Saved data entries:
------------------------

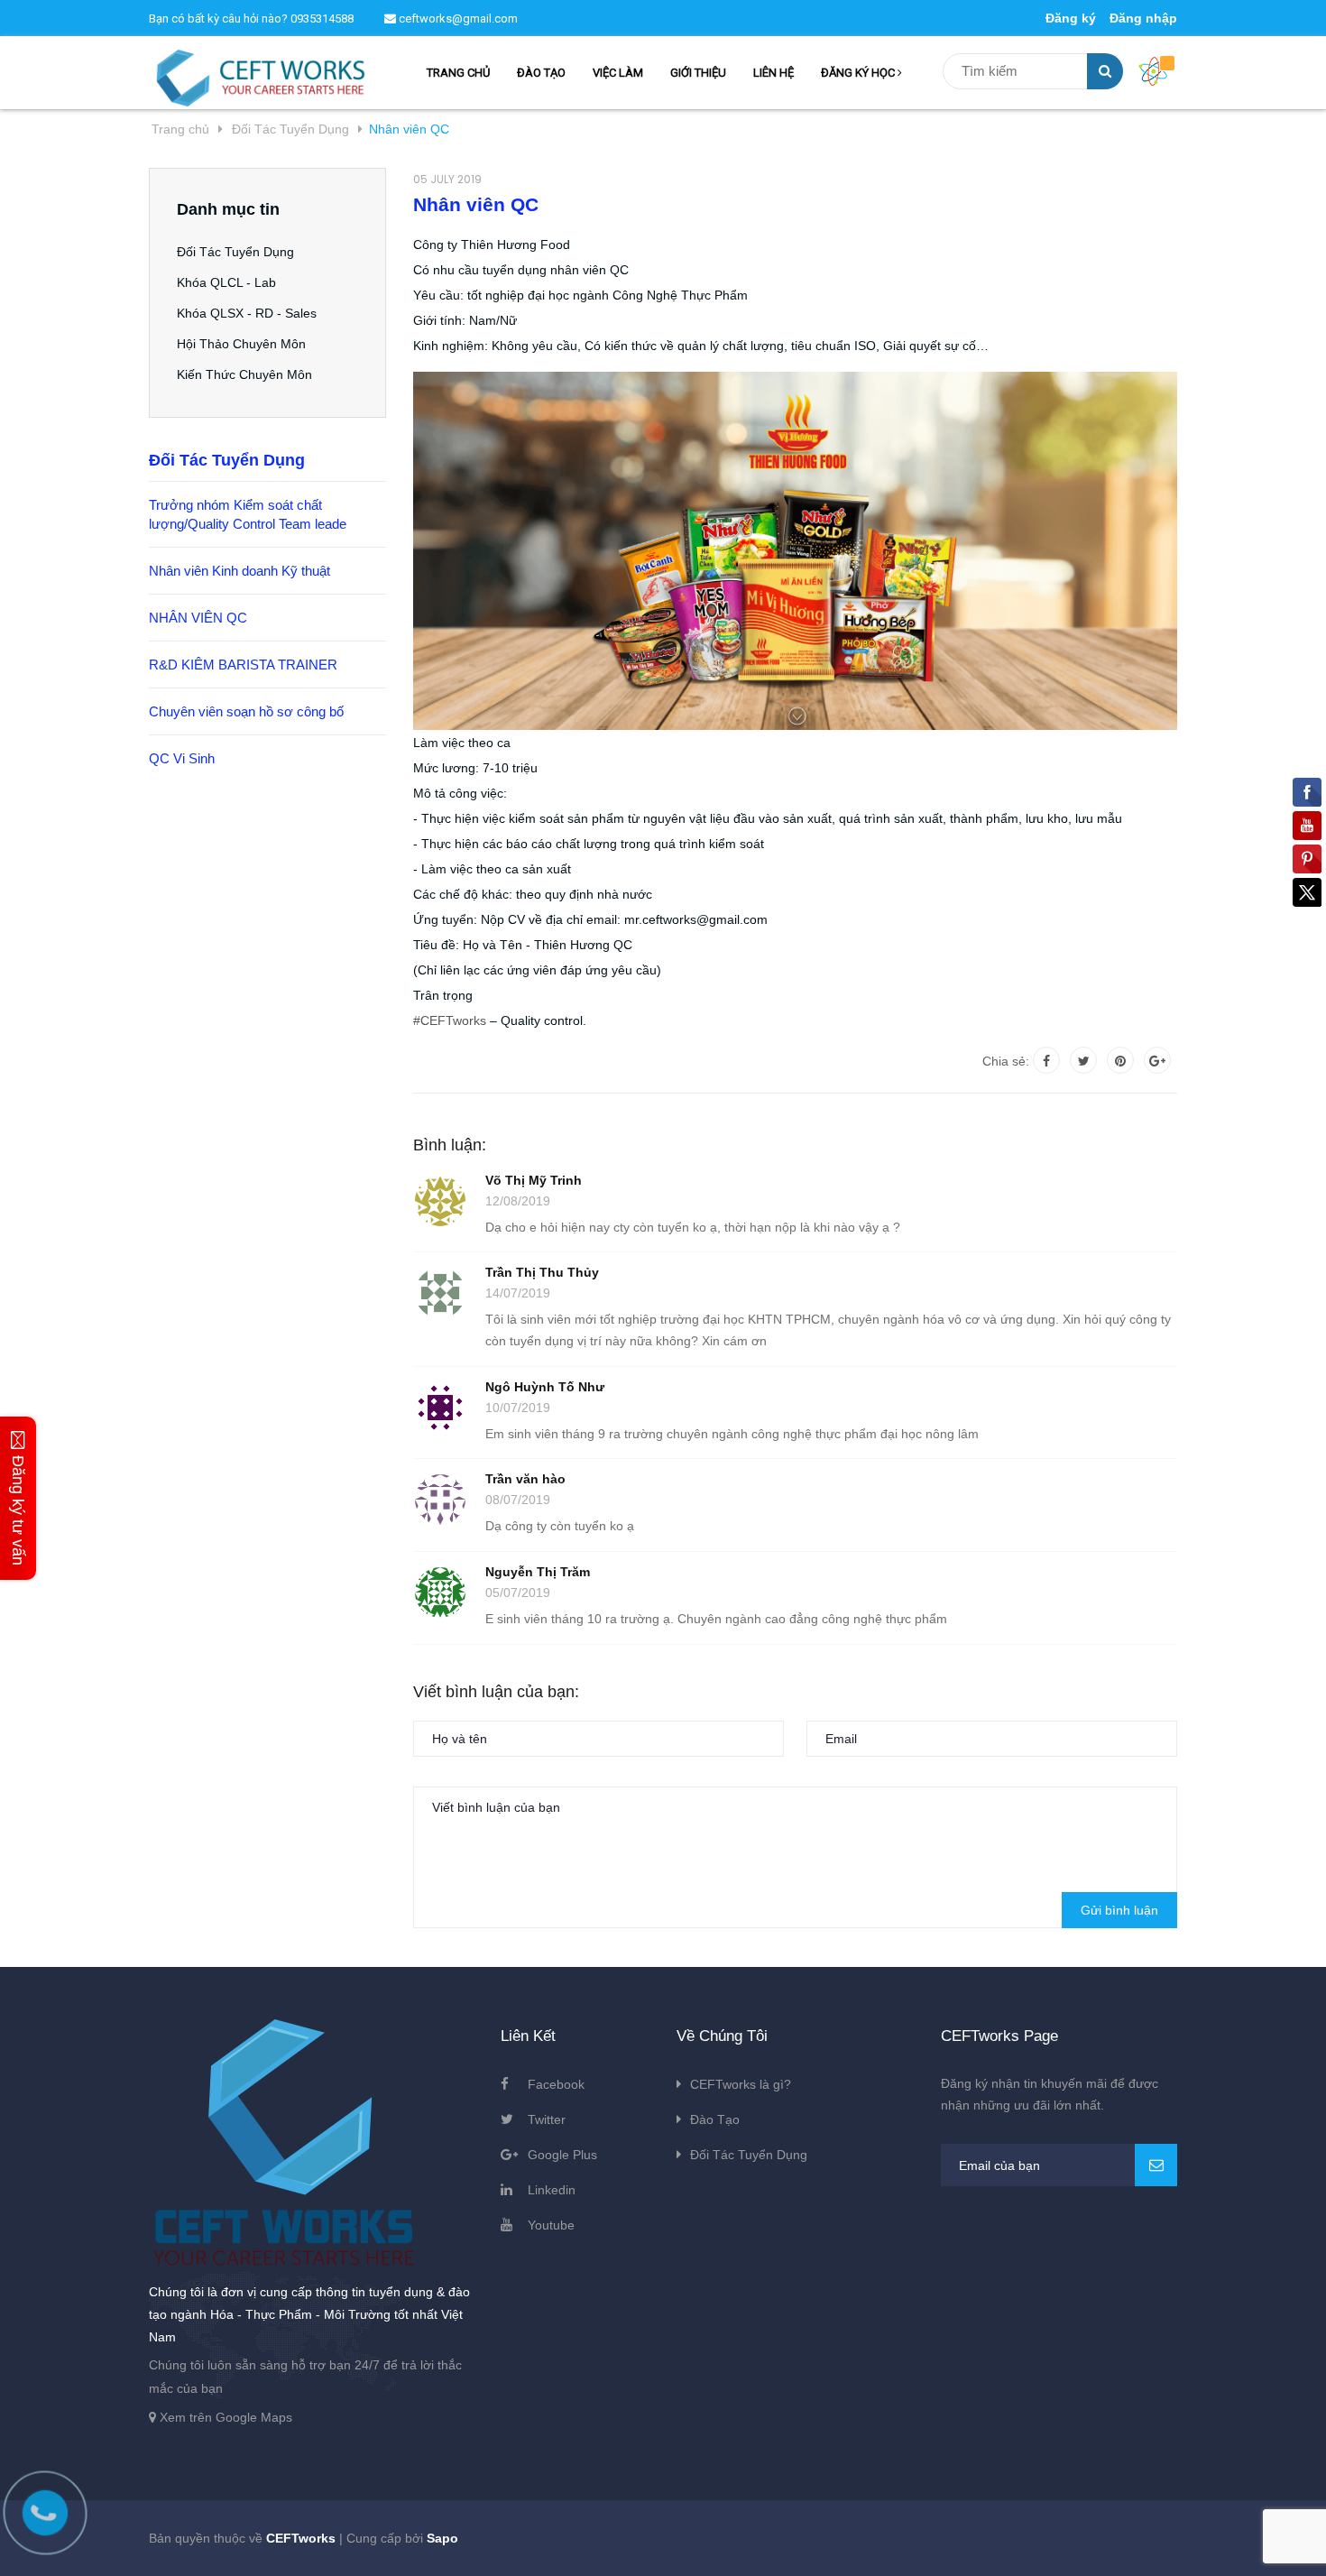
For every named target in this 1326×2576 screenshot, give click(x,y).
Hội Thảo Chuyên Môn (241, 344)
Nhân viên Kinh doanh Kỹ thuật (239, 570)
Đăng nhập (1143, 18)
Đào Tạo (715, 2119)
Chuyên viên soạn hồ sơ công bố (246, 711)
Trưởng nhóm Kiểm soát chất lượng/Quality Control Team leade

------------------------

Every record above must be given again exactly; drop the pictures.

For every named target in this 1326×2576 screenshot, give click(x,y).
Hội Thảo Chuyên Môn (241, 344)
Nhân viên Kinh doanh Kỹ thuật (239, 570)
Đăng nhập (1143, 18)
Đào Tạo (715, 2119)
Chuyên viên soạn hồ sơ công bố (246, 711)
Trưởng nhóm Kiểm soát chất lượng/Quality Control Team leade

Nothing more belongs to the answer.